Huzur-i Enver daha sonra dünyanın çeşitli yerlerinden iyi ruhlu kimselerin hakkı kabul edişine ve iman ve yakînî imanda ilerlemesine dair olaylar beyan etti.
Huzur-i Enver daha sonra, Filistinli mazlum Müslümanlar için tekrardan duaya çağırarak şöyle dedi: Filistinliler için dua etmeye devam edin. Allah-u Teala onları bu zulümden kurtarsın. Deniyor ki, hayati ihtiyaç yardımları ulaştırılabilsin diye şimdi birkaç günlüğüne savaşa ara verildi. Peki sonra ne olacak? Yardım ulaşınca öldürmeye devam mı edecekler? Öyle anlaşılıyor ki İsrail hükümetinin niyeti tehlikelidir. Büyük güçler görünürde acılarını paylaştıklarını ifade ediyorlar fakat insaflı davranmak istemiyorlar. O ülkelerdeki aklı başında kimseler de artık diyorlar ki bu savaş sadece o topraklarla sınırlı kalmayacak, bu ülkelere de ulaşacaktır. Müslüman hükümetler artık birazcık ses yükseltmeye başladılar. Suudi Kral da dedi ki Müslümanların tek ses olmaları gerekir. Müslümanların tek ses olmaları lazım, bunun için ortak çaba sarfetmek gerekir. Eğer bu hissiyat uyandıysa Allah-u Teala onları bunu fiiliyata dökmeye de muvaffak kılsın. Amin
Hutbenin son kısmında Huzur-i Enver aşağıdaki merhumlardan hayırla bahsetti ve gaip cenaze namazlarını kıldıracağını bildirdi.

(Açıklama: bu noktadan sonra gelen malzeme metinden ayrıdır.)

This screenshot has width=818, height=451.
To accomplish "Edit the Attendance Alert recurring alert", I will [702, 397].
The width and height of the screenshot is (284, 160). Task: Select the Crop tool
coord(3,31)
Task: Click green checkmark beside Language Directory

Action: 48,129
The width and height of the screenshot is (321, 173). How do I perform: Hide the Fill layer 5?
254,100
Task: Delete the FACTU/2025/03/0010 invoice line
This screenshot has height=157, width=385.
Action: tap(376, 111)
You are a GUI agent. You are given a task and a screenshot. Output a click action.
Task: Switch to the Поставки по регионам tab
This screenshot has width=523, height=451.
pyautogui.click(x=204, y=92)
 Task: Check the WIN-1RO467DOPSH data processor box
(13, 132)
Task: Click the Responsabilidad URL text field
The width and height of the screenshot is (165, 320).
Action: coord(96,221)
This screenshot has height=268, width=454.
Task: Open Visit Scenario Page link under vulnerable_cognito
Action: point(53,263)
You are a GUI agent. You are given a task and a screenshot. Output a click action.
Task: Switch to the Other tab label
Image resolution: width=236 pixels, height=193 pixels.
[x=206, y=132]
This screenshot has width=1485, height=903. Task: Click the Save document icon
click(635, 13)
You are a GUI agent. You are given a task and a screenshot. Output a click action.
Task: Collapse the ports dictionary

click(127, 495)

1- Sayın Mürebbi Abdusselam Arif Bey. Merhum geçen günlerde 54 yaşında vefat etti. İnna lillahi ve inna ileyhi raciun.
2- Kanada’dan sayın Muhammed Kasım Han Bey. Kendisi eski Naip Nazır Beytü’l Mal Harç idi. 82 yaşında vefat etti. İnna lillahi ve inna ileyhi raciun.
3- Sayın Abdulkerim Kuddusi Bey. Kendisi Cemaatin tanınmış şairlerinden idi. Geçen günlerde Amerika’da vefat etti. İnna lillahi ve inna ileyhi raciun.

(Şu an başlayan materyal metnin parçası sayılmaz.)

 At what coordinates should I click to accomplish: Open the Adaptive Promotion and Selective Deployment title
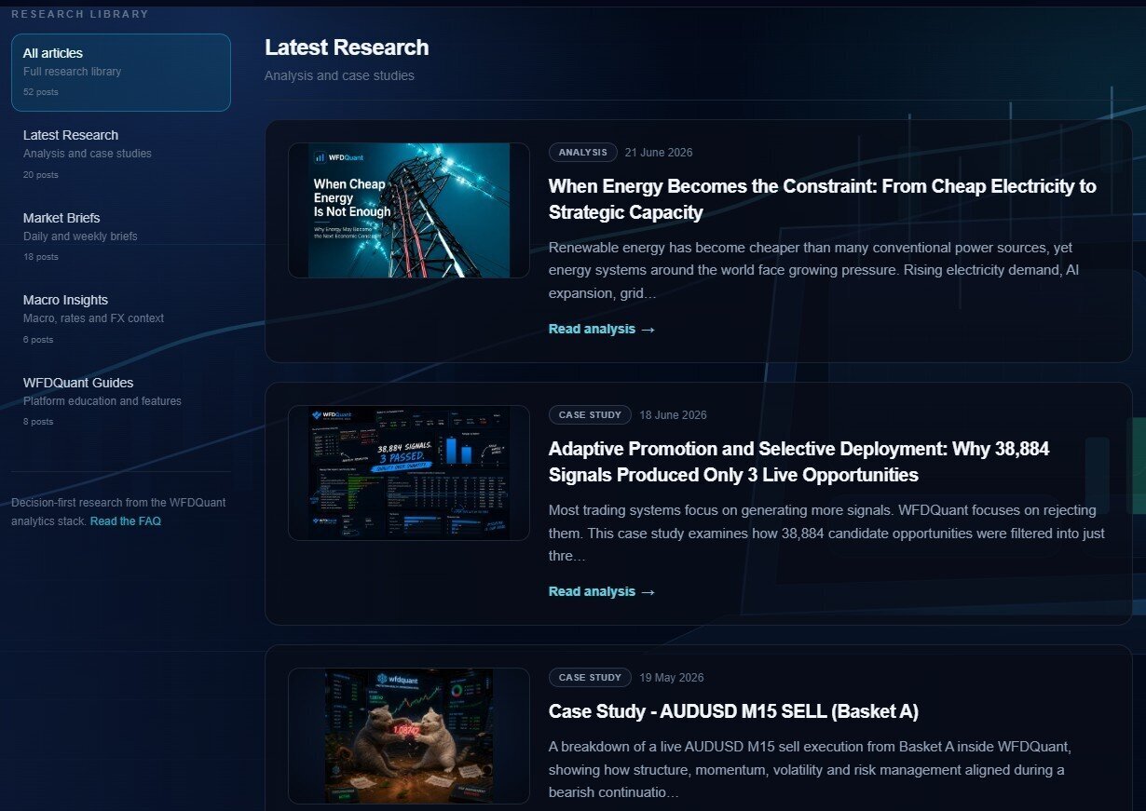click(x=799, y=462)
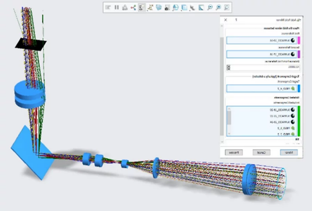312x211 pixels.
Task: Open the datum display filters icon
Action: tap(150, 7)
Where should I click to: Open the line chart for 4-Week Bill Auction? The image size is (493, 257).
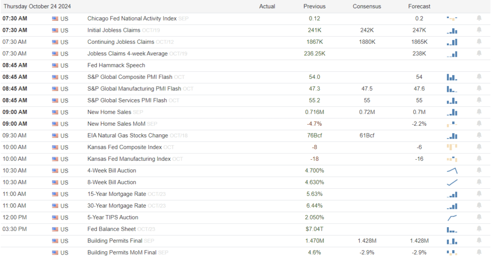click(452, 171)
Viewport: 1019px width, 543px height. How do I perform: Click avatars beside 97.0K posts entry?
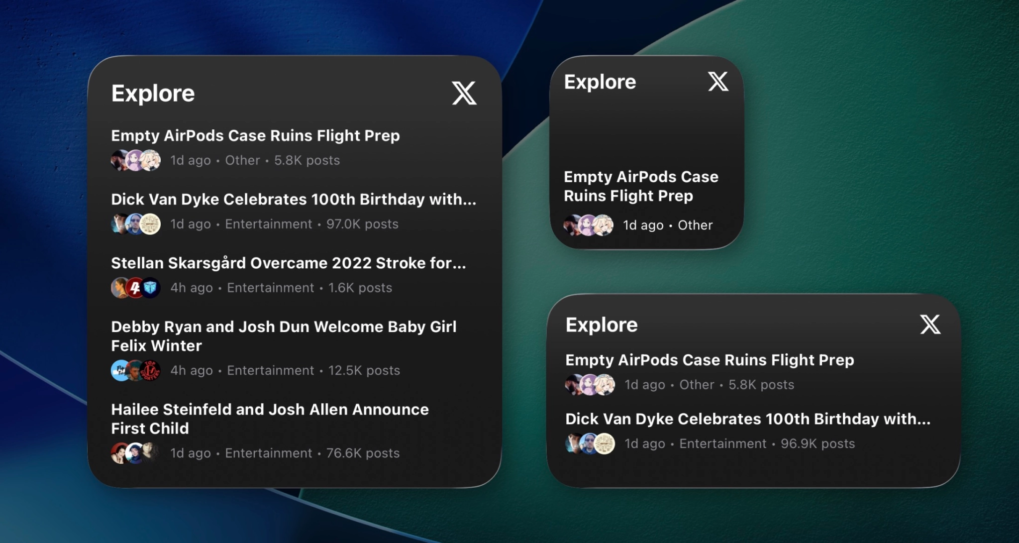click(135, 224)
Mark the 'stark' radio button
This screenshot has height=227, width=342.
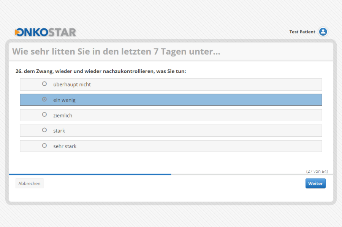tap(44, 130)
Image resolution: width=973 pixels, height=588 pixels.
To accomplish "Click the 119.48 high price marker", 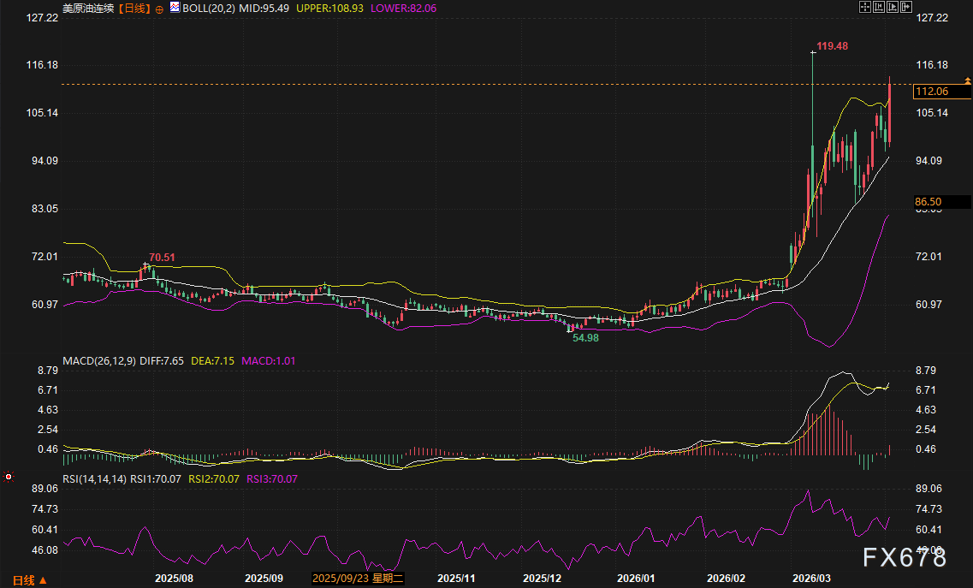I will pos(832,46).
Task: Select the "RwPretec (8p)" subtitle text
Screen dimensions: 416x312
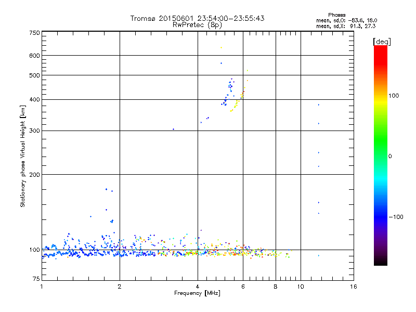Action: (197, 24)
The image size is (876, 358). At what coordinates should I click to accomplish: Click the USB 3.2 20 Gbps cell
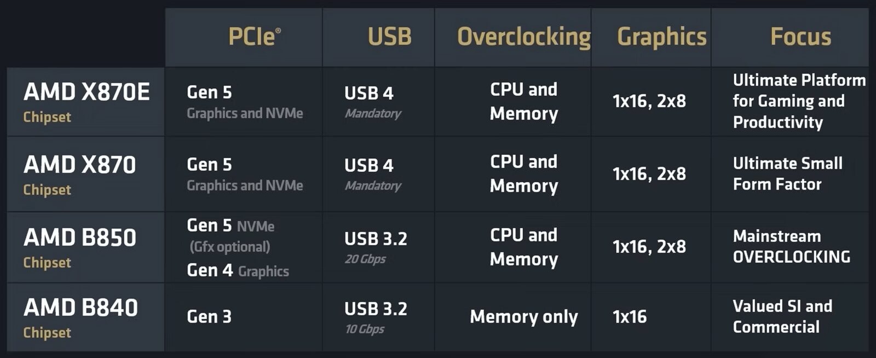pyautogui.click(x=376, y=247)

4- Miya Refik Ahmed Gondol Bey. Kendisi geçen günlerde 81 yaşında vefat etti. İnna lillahi ve inna ileyhi raciun.
5- Amerika’dan sayın Nesime Laik Hanım. Kendisi Modil Tavn Lahor’un şehitlerinden Seyyid Laik Ahmed Bey’in hanımıydı. Geçen günlerde vefat etti. İnna lillahi ve inna ileyhi raciun.
Huzur-i Enver, bütün merhumların mağfireti ve derecelerinin yükselmesi için dua etti.